Sunday, October 18, 2009

Several years ago I was privileged to hear the setting apart blessing of a friend’s husband. In that blessing he was told that as he fulfilled his calling his family, including his wayward son, would be blessed and his son would return to the gospel.

As he filled that calling the blessing was realized. Their family was blessed. Testimonies strengthened and their son, who’s rebellion was legendary, began to change. The son was hired by a young LDS business owner who set a powerful example. Because of that example their son began to ask questions about the gospel and even attended occasionally.

Less than a year ago, we bid farewell to that family as they moved from our area. I saw them in church today and was delighted to visit with my dear friend.

But the visit was filled with tears of sorrow.

Since the move nothing has worked out for them. They are struggling financially when they hoped moving would allow them to pare down and live more simply. Their son fell even further than before and is in jail. At one point she thought her marriage was over. Her husband’s testimony was almost gone and she was struggling spiritually herself.

“I know the Church is true,” she said, “but I’m losing my desire to live it. I feel so empty inside”

I let her talk; praying that the Lord would guide any words I might feel prompted to say to her.

At one point, as we visited, she made an astonishing confession. Just before they moved her husband was being considered for a leadership position in the Church. Fearful of being called he ran. He made the move, she said, because of fear. He wanted to avoid that particular calling.

At that point everything crystallized. I remembered the blessing he had received and saw the effects of what happens when you don’t fill a calling or, worse, run from one.

I thought of Jonah and I realized his situation wasn’t an ancient anomaly. I realized that all around us, in the Church and in our personal lives, there are modern-day Jonahs.

Called by the Lord to cry repentance, Jonah had valid reasons for not wanting to go to the city of Nineveh to preach. Every one of his reasons and fears were defendable. Nineveh was wicked. If Jonah accepted the call persecution was to be expected, torturous death probable. And, in his own battle with doubt, Jonah felt failure was guaranteed. He couldn’t do the job so why not send someone else?

Don’t we often feel that way?

So Jonah ran and every child in Sunday School knows what happened. He was swallowed by a great fish “And Jonah was in the belly of the fish three days and three nights” until Jonah was finally vomited out.

That is so true. You don’t get out of selfish situations like that without getting at least a little of life’s vomit on you.

But what was the real reason Jonah came out of the belly and went to Nineveh? It wasn’t because the fish didn’t like human fillets.

Jonah was released from his living Hell because the Lord heard and accepted Jonah’s prayers and his repentance. “I will sacrifice unto thee with the voice of thanksgiving; I will pay that that I have vowed,” Jonah cried.

Jonah was finally willing to do what he feared, finally ready to sacrifice to serve the Lord. He was willing to keep his vows, both those made in mortality and before this life.
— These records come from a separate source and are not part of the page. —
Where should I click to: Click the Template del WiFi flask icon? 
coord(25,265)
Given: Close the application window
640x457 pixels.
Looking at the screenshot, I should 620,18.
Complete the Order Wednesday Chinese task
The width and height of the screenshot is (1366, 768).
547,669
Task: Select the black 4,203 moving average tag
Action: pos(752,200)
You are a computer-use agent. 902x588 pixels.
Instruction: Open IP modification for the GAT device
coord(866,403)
Before coming to earth, we all made vows to the Lord. (see Jer. 1:4-5 and others.) If one of those vows was service in His Kingdom here one earth and when faced with that earthly reality we choose to run rather than pay that which was vowed, life swallows us up and we can find ourselves in a belly of bile. Once there our only escape is prayer, returning to our vows, and being vomited out.

My friend’s story made me feel for her family. How great can be the effects if even one person in a family runs from responsibility, especially spiritual responsibility.

But we often forget what happens next.

In the rest of the story, Jonah does keep his vow and goes to Nineveh but he grows angry at the situation. He finally asks the Lord to destroy the city and sits down to wait.

As he sits and does nothing but wait for vengeance, he finds temporary pleasure in a gourd that has grown around him and shaded him from the sun. When the gourd dies, Jonah decides in his anger to give up. Why try anymore? He laments. The Lord doesn’t answer any of my prayers.

(Isn't it interesting that Jonah wasn't really trying at the time of his lament. He wasn't even trying to help the gourd! He is just letting life happen to him and all that are around him. He isn't getting involved.)

Hearing Jonah's angered pronouncement, the Lord lovingly responds that Jonah has been focused on, and finding pleasure with, the wrong thing.

“Thou hast had pity on the gourd, for the which thou hast not laboured, neither madest it grow.” Then, wisely the Lord asks, “should I not spare Nineveh?”

Nineveh, the city of 120,000 people…His children. Children He has labored for and loved. Why fret over a gourd when greater needs are before our eyes?

Jonah’s answer is not given. Have you noticed that?

Maybe that's because it isn’t Jonah’s answer to give but a personal answer we all must make.

Are we laboring for and taking pleasure in the wrong things?

Are we running from true service to the Lord?

If we are we will, eventually, find ourselves in the belly of misery.